(Brief) What you write must be the lines from the one holding "Image resolution: width=1024" through the final line of the records below, reproduced exactly, minus the pictures.

(Stored data entries)
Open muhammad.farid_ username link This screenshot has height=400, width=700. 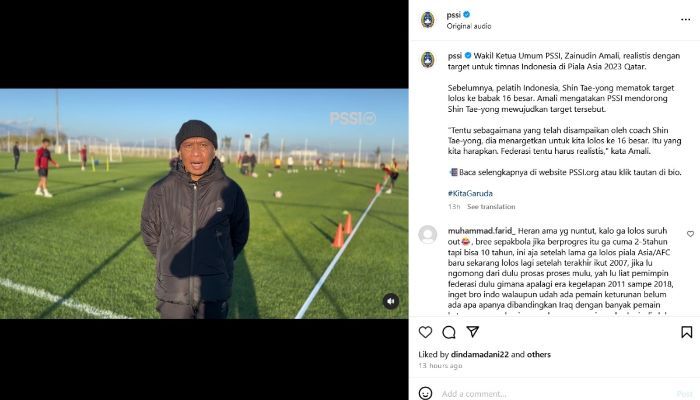(482, 231)
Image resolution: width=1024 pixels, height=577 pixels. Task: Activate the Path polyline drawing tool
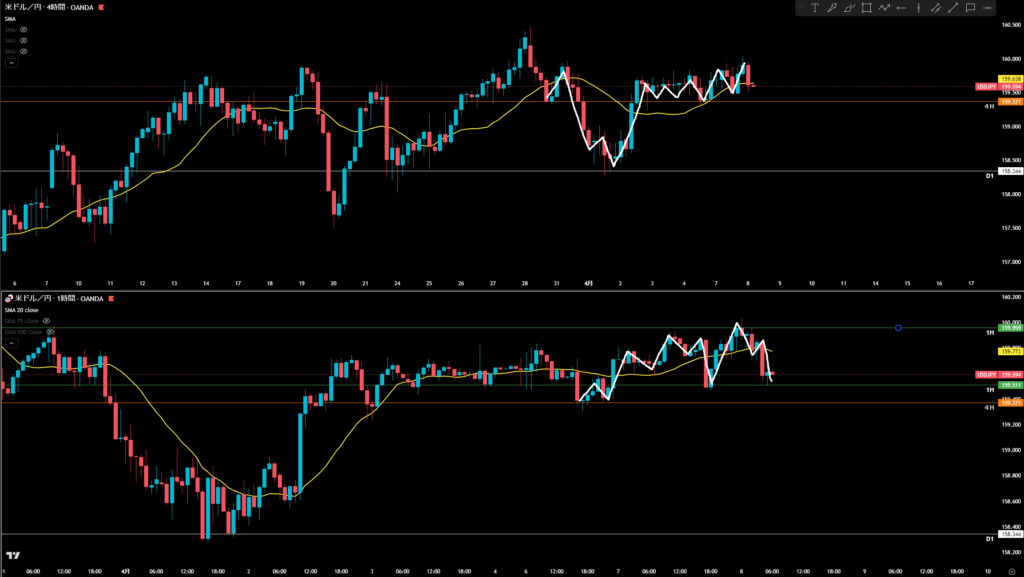[884, 9]
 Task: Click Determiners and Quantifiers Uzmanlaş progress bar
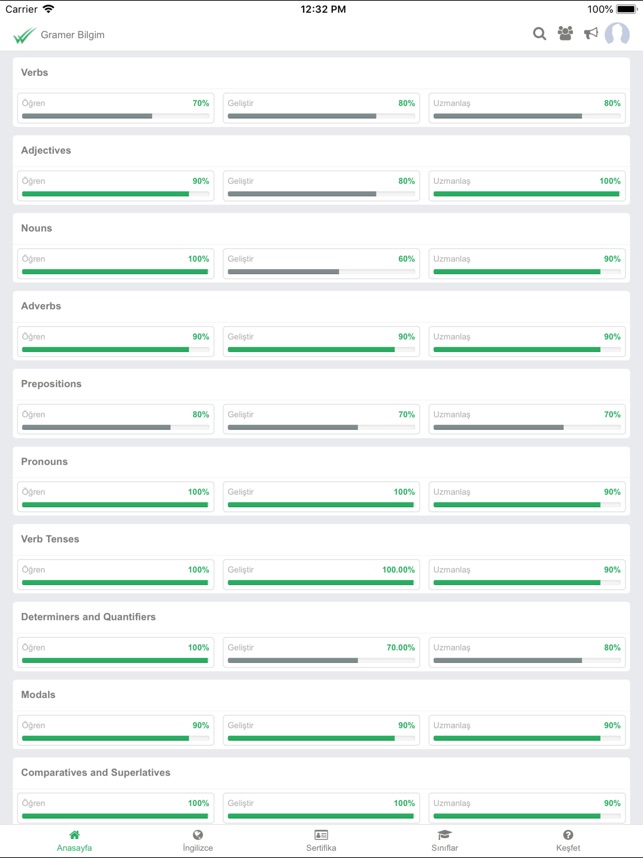click(x=527, y=661)
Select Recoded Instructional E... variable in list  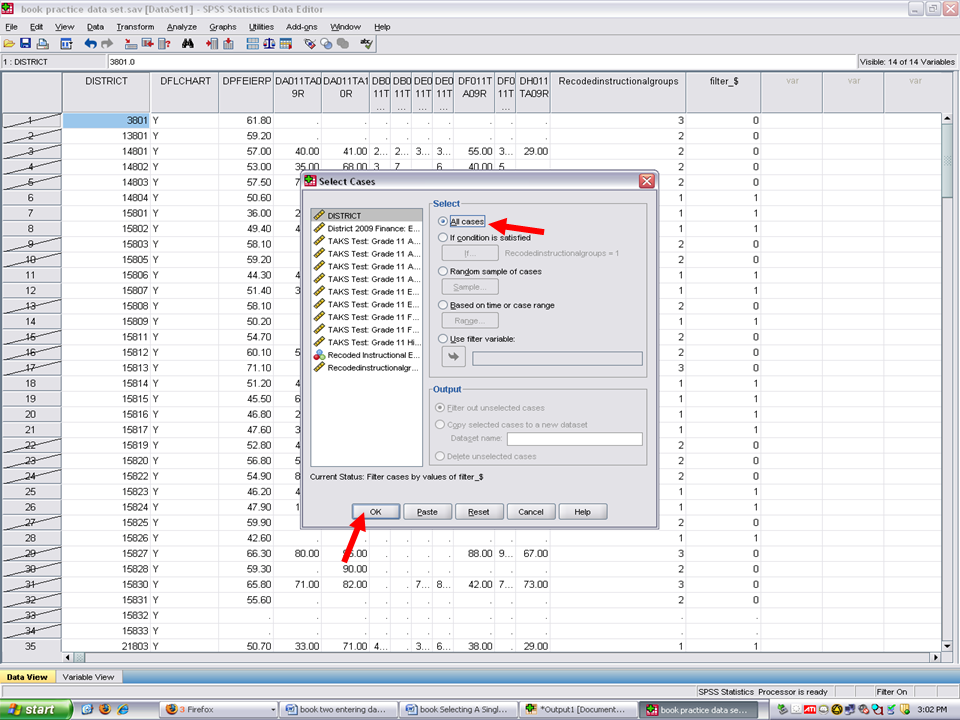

(Written solution)
Image resolution: width=1024 pixels, height=577 pixels. Task: Activate the Path polyline drawing tool
[884, 9]
 Task: Click Determiners and Quantifiers Uzmanlaş progress bar
click(x=527, y=661)
Select Recoded Instructional E... variable in list  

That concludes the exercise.